= Data provided =
□ □ □
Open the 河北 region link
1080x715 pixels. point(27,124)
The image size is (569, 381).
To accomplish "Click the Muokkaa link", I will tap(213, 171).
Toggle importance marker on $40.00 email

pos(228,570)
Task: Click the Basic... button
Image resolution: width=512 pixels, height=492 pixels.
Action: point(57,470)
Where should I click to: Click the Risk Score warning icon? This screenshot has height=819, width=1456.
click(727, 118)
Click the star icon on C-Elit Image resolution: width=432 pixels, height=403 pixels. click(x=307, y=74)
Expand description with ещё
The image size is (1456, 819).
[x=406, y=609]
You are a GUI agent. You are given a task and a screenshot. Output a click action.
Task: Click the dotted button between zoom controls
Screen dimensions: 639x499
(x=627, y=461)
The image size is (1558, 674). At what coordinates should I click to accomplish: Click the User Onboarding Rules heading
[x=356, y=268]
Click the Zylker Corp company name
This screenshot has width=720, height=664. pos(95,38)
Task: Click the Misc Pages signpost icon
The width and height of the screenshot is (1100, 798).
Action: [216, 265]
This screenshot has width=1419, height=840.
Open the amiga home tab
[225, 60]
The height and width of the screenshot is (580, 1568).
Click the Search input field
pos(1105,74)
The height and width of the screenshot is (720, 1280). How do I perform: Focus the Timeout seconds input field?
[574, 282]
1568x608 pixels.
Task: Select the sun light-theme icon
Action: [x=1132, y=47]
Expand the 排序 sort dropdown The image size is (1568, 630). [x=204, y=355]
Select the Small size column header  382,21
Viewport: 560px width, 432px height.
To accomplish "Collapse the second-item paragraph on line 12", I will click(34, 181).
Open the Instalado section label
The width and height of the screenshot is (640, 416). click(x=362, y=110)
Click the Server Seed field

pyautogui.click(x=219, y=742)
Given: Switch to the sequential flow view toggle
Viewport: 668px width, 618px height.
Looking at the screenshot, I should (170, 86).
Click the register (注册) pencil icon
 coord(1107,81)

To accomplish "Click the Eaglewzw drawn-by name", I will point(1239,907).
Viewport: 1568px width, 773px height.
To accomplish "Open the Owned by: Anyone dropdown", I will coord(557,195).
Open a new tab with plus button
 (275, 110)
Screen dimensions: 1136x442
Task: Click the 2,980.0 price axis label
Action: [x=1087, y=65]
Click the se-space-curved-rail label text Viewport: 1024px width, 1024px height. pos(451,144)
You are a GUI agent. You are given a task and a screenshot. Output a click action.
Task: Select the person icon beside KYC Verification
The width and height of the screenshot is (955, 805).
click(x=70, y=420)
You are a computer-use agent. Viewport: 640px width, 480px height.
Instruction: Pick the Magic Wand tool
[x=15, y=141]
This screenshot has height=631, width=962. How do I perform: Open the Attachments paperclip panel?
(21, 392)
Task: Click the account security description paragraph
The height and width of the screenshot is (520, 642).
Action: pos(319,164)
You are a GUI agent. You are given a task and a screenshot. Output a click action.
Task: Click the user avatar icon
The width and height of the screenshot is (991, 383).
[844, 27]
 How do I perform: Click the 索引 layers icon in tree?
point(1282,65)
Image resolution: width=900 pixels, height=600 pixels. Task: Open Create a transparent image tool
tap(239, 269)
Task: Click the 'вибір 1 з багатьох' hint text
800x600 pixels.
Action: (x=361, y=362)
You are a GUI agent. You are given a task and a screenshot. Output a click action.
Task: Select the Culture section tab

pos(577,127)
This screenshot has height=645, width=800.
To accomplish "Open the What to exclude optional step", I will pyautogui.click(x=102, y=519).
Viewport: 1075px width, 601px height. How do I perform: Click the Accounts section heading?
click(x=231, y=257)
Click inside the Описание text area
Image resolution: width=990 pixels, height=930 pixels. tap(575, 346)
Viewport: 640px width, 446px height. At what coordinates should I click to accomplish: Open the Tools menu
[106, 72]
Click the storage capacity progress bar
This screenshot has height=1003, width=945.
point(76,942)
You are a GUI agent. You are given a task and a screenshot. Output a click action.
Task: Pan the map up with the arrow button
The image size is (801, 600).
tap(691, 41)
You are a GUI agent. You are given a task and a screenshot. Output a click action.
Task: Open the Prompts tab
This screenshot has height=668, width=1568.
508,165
□ □ □
= Written exercise =
Pull out every line in the listing above that contains the word "Expand". Matching is case-sensitive.

= The output =
Expand description with ещё
Expand the 排序 sort dropdown The image size is (1568, 630). [x=204, y=355]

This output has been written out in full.